*** Opening Study material ***

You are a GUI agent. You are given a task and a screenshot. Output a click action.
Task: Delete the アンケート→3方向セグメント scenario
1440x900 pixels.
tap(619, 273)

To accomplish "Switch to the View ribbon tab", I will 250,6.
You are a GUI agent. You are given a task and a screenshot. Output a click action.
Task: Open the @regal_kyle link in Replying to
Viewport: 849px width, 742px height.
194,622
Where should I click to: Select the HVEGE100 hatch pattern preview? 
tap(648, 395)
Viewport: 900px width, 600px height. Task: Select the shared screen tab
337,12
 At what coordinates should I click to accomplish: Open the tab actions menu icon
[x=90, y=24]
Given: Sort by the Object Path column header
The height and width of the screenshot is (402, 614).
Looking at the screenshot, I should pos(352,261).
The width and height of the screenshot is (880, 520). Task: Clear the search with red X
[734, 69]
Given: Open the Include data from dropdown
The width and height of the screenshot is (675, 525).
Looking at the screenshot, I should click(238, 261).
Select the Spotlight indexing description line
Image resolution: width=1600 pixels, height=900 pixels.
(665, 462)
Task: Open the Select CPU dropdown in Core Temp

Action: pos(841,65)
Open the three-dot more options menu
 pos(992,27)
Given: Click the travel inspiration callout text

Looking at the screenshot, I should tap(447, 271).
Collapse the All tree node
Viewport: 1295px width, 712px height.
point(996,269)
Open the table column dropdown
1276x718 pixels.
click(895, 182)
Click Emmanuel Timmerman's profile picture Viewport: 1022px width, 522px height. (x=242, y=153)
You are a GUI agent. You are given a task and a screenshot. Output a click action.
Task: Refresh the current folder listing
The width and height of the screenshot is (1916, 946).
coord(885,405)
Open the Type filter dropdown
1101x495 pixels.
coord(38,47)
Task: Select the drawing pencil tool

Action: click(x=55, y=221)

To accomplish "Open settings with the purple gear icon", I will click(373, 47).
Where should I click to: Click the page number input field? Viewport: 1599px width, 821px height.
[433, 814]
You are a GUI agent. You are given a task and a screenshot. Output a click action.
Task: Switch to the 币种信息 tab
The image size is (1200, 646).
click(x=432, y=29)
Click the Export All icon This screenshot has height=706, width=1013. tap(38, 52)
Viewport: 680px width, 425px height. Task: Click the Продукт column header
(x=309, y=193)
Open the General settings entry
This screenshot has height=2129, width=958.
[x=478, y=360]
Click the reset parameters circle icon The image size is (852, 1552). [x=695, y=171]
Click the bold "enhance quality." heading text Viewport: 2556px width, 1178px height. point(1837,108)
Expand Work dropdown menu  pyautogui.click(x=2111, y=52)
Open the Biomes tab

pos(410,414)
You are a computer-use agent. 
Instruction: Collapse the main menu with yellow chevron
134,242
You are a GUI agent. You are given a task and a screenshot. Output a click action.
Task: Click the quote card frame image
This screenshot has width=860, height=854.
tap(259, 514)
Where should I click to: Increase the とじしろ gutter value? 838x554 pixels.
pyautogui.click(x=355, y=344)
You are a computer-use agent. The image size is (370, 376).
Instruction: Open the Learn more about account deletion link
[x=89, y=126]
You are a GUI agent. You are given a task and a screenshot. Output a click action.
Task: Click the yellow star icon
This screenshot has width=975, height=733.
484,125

*** Closing Study material ***

__Task requirements__
Every entry must appear in the answer exactly as written.

__Exercise answer__
You are a GUI agent. You are given a task and a screenshot. Output a click action.
Task: Delete the アンケート→3方向セグメント scenario
1440x900 pixels.
tap(619, 273)

To accomplish "Switch to the View ribbon tab", I will 250,6.
You are a GUI agent. You are given a task and a screenshot. Output a click action.
Task: Open the @regal_kyle link in Replying to
Viewport: 849px width, 742px height.
194,622
Where should I click to: Select the HVEGE100 hatch pattern preview? 
tap(648, 395)
Viewport: 900px width, 600px height. Task: Select the shared screen tab
337,12
 At what coordinates should I click to accomplish: Open the tab actions menu icon
[x=90, y=24]
Given: Sort by the Object Path column header
The height and width of the screenshot is (402, 614).
Looking at the screenshot, I should pos(352,261).
The width and height of the screenshot is (880, 520). Task: Clear the search with red X
[734, 69]
Given: Open the Include data from dropdown
The width and height of the screenshot is (675, 525).
Looking at the screenshot, I should click(238, 261).
Select the Spotlight indexing description line
Image resolution: width=1600 pixels, height=900 pixels.
(665, 462)
Task: Open the Select CPU dropdown in Core Temp

Action: pos(841,65)
Open the three-dot more options menu
 pos(992,27)
Given: Click the travel inspiration callout text

Looking at the screenshot, I should tap(447, 271).
Collapse the All tree node
Viewport: 1295px width, 712px height.
point(996,269)
Open the table column dropdown
1276x718 pixels.
click(895, 182)
Click Emmanuel Timmerman's profile picture Viewport: 1022px width, 522px height. (x=242, y=153)
You are a GUI agent. You are given a task and a screenshot. Output a click action.
Task: Refresh the current folder listing
The width and height of the screenshot is (1916, 946).
coord(885,405)
Open the Type filter dropdown
1101x495 pixels.
coord(38,47)
Task: Select the drawing pencil tool

Action: click(x=55, y=221)

To accomplish "Open settings with the purple gear icon", I will click(373, 47).
Where should I click to: Click the page number input field? Viewport: 1599px width, 821px height.
[433, 814]
You are a GUI agent. You are given a task and a screenshot. Output a click action.
Task: Switch to the 币种信息 tab
The image size is (1200, 646).
click(x=432, y=29)
Click the Export All icon This screenshot has height=706, width=1013. tap(38, 52)
Viewport: 680px width, 425px height. Task: Click the Продукт column header
(x=309, y=193)
Open the General settings entry
This screenshot has height=2129, width=958.
[x=478, y=360]
Click the reset parameters circle icon The image size is (852, 1552). [x=695, y=171]
Click the bold "enhance quality." heading text Viewport: 2556px width, 1178px height. point(1837,108)
Expand Work dropdown menu  pyautogui.click(x=2111, y=52)
Open the Biomes tab

pos(410,414)
You are a computer-use agent. 
Instruction: Collapse the main menu with yellow chevron
134,242
You are a GUI agent. You are given a task and a screenshot. Output a click action.
Task: Click the quote card frame image
This screenshot has width=860, height=854.
tap(259, 514)
Where should I click to: Increase the とじしろ gutter value? 838x554 pixels.
pyautogui.click(x=355, y=344)
You are a computer-use agent. The image size is (370, 376).
Instruction: Open the Learn more about account deletion link
[x=89, y=126]
You are a GUI agent. You are given a task and a screenshot. Output a click action.
Task: Click the yellow star icon
This screenshot has width=975, height=733.
484,125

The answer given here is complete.